Controversial Country Club Plaza Office Project Relocated to Valencia II

By Gabriel Circiog, Associate Editor The opponents of the Country Club Plaza office project have realized their objective as the developer has dropped the proposal for the controversial seven-story tower; therefore, the Neptune Apartments will survive. Kansas City Business Journal reports [...]

The opponents of the Country Club Plaza office project have realized their objective as the developer has dropped the proposal for the controversial seven-story tower; therefore, the Neptune Apartments will survive. Kansas City Business Journal reports the Kansas City Council’s Planning, Zoning and Economic Development Committee was considering withdrawing the rezoning ordinance granted to the developer. Instead, the Kansas City Council is set to endorse a building proposal for the Valencia II site located near 47th Street and Pennsylvania Avenue behind Valencia Place, the Lockton Cos. Inc. headquarters.

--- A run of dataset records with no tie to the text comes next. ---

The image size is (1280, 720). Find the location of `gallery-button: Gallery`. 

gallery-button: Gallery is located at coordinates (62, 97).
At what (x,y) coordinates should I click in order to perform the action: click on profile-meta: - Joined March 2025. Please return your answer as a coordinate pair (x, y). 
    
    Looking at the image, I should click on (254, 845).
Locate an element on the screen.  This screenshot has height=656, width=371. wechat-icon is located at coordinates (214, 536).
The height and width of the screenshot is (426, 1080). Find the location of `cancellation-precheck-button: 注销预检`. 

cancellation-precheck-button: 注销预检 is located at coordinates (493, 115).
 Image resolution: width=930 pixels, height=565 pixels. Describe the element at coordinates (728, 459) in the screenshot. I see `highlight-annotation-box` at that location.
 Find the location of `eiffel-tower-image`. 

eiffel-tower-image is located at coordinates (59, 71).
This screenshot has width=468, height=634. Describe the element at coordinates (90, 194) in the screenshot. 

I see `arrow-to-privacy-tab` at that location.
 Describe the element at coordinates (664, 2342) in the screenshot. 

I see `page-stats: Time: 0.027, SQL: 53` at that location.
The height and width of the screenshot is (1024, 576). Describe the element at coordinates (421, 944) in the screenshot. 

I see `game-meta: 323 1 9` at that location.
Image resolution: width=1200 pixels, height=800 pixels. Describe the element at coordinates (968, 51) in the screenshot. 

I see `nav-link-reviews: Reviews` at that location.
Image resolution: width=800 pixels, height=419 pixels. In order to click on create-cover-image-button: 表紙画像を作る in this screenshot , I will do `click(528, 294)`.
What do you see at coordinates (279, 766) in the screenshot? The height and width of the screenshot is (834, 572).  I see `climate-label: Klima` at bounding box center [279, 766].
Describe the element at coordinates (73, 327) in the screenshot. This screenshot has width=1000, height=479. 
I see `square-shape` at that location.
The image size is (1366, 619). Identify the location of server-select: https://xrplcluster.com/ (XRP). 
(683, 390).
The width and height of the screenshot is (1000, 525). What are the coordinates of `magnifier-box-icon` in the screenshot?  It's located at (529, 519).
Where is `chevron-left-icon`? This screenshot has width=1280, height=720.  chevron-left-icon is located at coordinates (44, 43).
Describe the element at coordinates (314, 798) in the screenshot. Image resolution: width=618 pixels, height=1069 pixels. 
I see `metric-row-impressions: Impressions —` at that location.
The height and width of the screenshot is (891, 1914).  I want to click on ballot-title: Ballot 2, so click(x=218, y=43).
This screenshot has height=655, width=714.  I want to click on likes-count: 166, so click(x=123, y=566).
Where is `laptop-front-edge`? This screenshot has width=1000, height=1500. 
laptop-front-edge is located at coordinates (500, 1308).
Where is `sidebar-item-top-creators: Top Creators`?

The group Friends of the Plaza, which managed to gather 18,000 signatures in a referendum petition drive opposing the initial project, have hailed the deal. Valencia II is comprised of a surface parking lot and a grassy slope which was once intended for a hotel.

The original tenant of the proposed project at the Neptune Apartments site, Polsinelli Shughart PC, has pulled out of the project. Chairman and CEO of the law firm, Russel Welsh said the firm is evaluating various sites. Polsinelli is one of the few big office tenants in the Kansas City market openly considering a large office tower. Committee Chairman Ed Ford confirmed Polsineli has not been involved in the negotiations although a lot of people are still hoping the law firm will call the Plaza home.

In other news, The Kansas City Star reports Independence officials are celebrating the expansion of the federal historic district that promotes Harry Truman’s time in their town. The new enlarged district covers 153 acres and contains 567 buildings. The inclusion of the new properties enables the residential property owners to take advantage of incentives to restore their properties. The owners of the commercial structure can benefit from state and federal tax credits. The commercial incentives are expected to increase investments in Independence Square.